## 本文
5月30日 「たたみかた −福島特集−」2

今週は、雑誌「たたみかた」の編集長、三根かよこさんのインタビューです。

三根さんが創刊した雑誌「たたみかた」のコンセプトは、「30代のための新しい社会文芸誌」。三根さんは、創刊号のテーマに「福島」を選びました。
創刊号の巻頭には、福島県いわき市の小松理虔さんのエッセイを掲載。タイトルは「千円の大トロ」です。

◆「千円の大トロ」

[データセットに含まれるレコード]
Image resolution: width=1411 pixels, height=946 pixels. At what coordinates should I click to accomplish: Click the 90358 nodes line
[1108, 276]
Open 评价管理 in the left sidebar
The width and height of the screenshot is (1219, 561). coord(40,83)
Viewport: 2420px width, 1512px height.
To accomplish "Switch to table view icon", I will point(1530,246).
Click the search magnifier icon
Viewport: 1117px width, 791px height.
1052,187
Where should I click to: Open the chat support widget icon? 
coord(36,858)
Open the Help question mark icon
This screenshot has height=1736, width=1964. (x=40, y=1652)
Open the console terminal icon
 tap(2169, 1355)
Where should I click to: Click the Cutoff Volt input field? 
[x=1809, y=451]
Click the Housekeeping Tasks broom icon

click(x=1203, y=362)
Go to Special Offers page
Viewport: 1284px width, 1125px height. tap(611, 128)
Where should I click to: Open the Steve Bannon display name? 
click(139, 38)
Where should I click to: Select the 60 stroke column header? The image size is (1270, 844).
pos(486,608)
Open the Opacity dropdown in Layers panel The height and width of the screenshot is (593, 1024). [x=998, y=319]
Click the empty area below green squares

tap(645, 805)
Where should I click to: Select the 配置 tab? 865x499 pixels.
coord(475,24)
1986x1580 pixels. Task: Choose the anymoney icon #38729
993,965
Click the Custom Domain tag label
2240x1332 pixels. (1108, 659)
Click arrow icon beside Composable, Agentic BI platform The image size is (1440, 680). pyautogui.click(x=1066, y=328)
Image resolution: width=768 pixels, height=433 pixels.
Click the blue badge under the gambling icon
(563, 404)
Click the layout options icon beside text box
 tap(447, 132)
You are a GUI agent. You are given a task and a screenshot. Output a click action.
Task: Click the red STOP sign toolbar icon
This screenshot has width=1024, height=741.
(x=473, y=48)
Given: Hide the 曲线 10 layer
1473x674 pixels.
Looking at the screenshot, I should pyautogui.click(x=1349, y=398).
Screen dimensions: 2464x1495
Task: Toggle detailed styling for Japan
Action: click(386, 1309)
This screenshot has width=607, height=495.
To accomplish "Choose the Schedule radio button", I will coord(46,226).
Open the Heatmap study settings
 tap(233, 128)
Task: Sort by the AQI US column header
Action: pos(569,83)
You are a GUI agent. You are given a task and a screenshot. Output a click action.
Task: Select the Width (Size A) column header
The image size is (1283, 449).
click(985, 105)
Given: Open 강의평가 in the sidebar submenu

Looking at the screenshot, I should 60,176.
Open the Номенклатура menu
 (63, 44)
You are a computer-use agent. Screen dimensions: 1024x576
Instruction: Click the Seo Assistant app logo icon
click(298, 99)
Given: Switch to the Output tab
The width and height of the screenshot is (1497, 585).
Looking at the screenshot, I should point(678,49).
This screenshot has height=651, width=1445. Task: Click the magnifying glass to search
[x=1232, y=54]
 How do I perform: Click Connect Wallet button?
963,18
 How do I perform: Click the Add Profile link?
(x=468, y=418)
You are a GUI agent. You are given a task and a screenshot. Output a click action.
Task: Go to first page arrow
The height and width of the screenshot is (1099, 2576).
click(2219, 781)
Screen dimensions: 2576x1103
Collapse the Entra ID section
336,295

## 練習問題
[A] レコードを編集し、「Open the Номенклатура menu」を含む行からレコードの最後までを、「Connect Wallet」を「Link Wallet」に置き換えて書き直しなさい。ほかの部分は変えないこと。
[B] 雑誌「たたみかた」についての本文を、最後の部分に続けて書き進めなさい。
これらのレコードは本文とは関係がありません。

## 解答
[A]
Open the Номенклатура menu
 (63, 44)
You are a computer-use agent. Screen dimensions: 1024x576
Instruction: Click the Seo Assistant app logo icon
click(298, 99)
Given: Switch to the Output tab
The width and height of the screenshot is (1497, 585).
Looking at the screenshot, I should point(678,49).
This screenshot has height=651, width=1445. Task: Click the magnifying glass to search
[x=1232, y=54]
 How do I perform: Click Link Wallet button?
963,18
 How do I perform: Click the Add Profile link?
(x=468, y=418)
You are a GUI agent. You are given a task and a screenshot. Output a click action.
Task: Go to first page arrow
The height and width of the screenshot is (1099, 2576).
click(2219, 781)
Screen dimensions: 2576x1103
Collapse the Entra ID section
336,295

[B]
小松理虔さんに関しては、震災から3年ぐらいたったとき、ようやく東北の地にはじめて足を踏み入れたときに迎えてくれた人。小松さんは6年間に渡って、福島だけでなく東京などでも福島のことをずっと語ってこられた方で、すごいこの人の話は安心して聴いてよさそうだな、という兄貴のような人。その方が6年越しで見出した答えが「千円の大トロ」というエッセイに詰まっていると思う。「千円の大トロ」は端的にいうと、福島のことを考えろとか、福島のものを食えとか俺は言わないけど、あなたの日常の足元を問い直してみると福島につながるかもね、ということを伝えているエッセイ。いつも食べているランチとかに福島のコメが入っているかも、電気は福島で作られているかも、というように東京の人が「あ、わたし福島とつながっているかもしれない」と、福島とのつながりを自然に見出すために自分の日常を問い直してみることは誰でもいつでも今日からできること。なので、創刊した雑誌「たたみかた」の巻頭に持ってきたいと思ったエッセイのひとつでした。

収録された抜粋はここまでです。